Data records:
>>>

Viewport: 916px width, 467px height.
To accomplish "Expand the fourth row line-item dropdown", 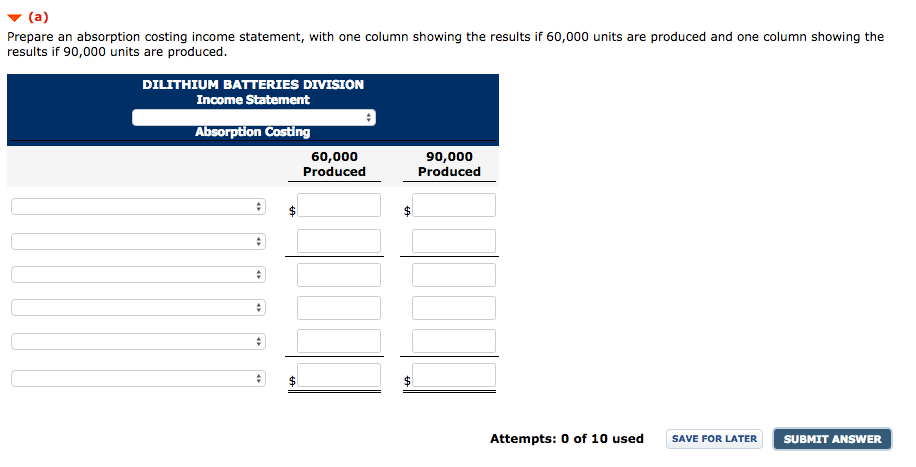I will [x=138, y=308].
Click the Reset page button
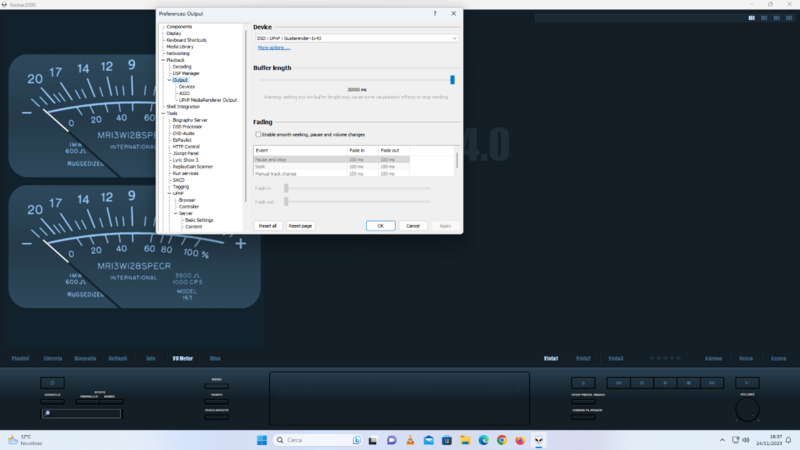Screen dimensions: 800x450 pos(300,226)
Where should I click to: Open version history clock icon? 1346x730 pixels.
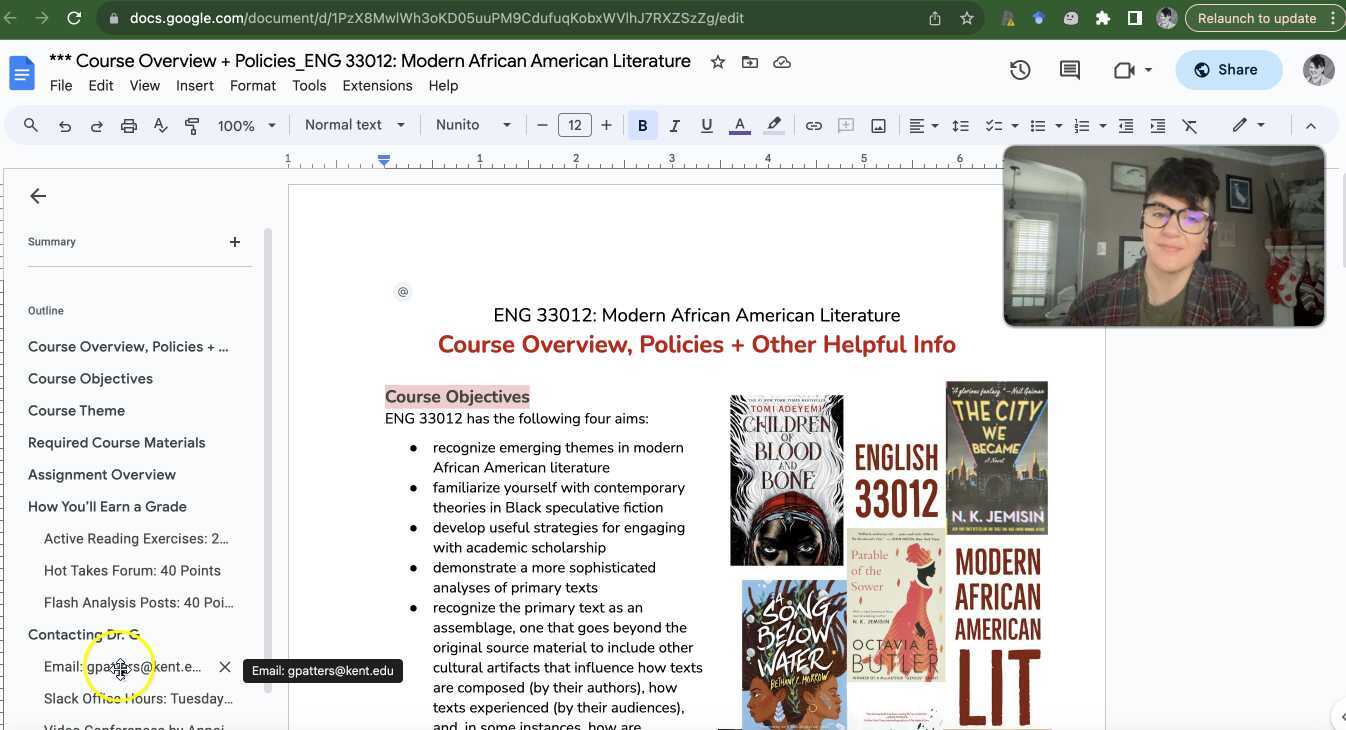[1019, 70]
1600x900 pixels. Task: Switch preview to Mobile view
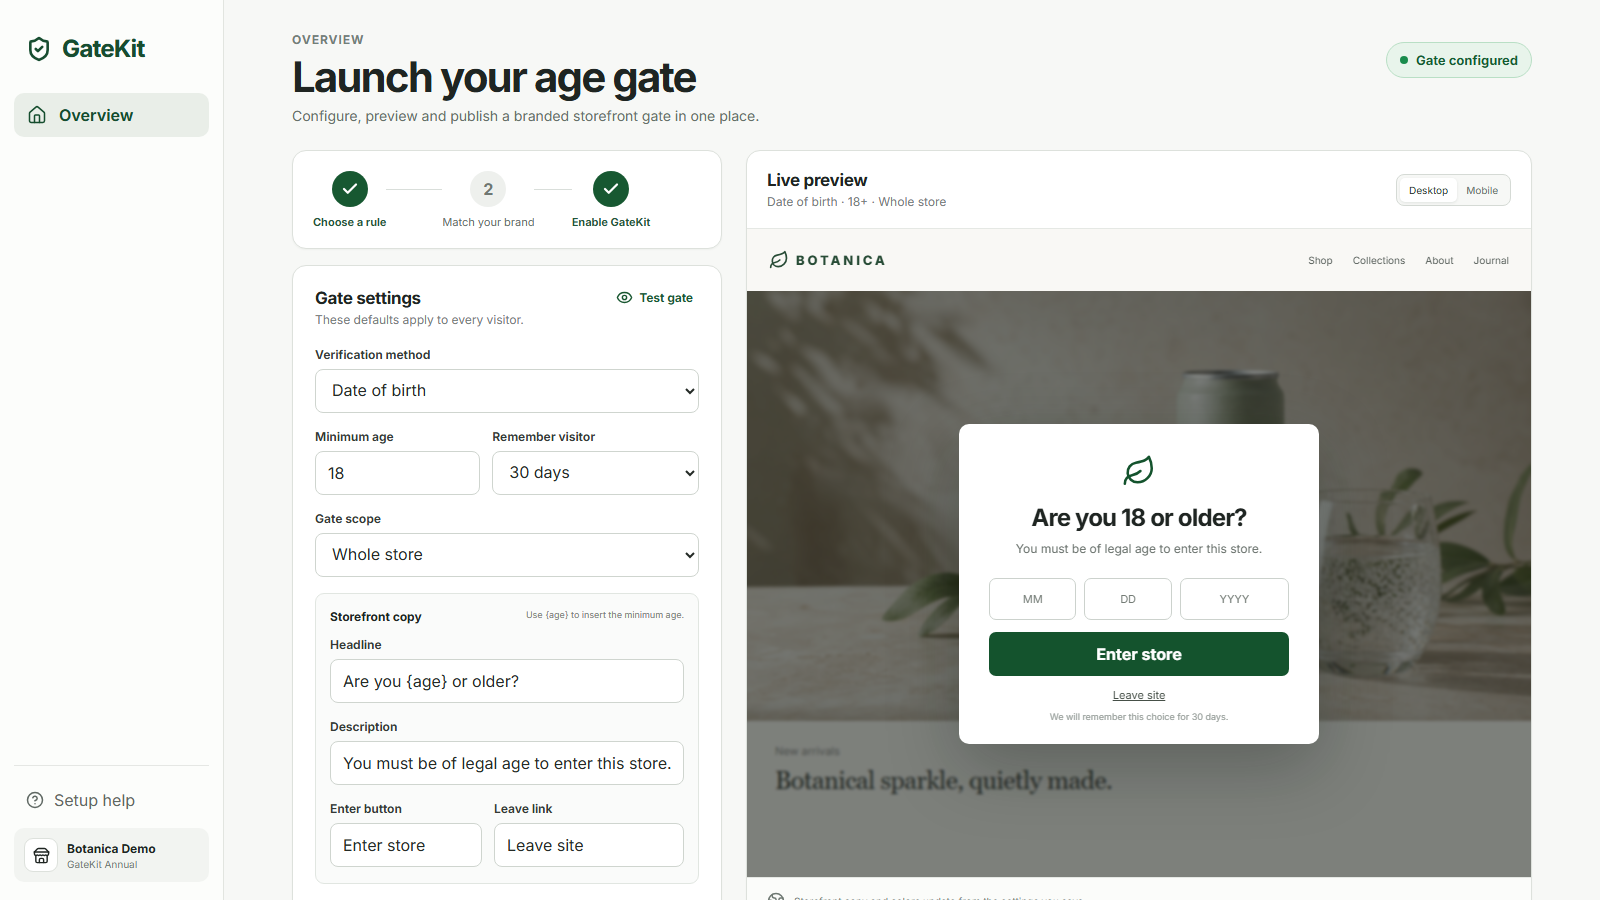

<<<

Brief: Only the lines from the one holding "Click the Reset page button" through the last line of the records should be output, please, exactly and without any pictures.

Written reply:
Click the Reset page button
Screen dimensions: 800x450 pos(300,226)
Where should I click to: Open version history clock icon? 1346x730 pixels.
[1019, 70]
1600x900 pixels. Task: Switch preview to Mobile view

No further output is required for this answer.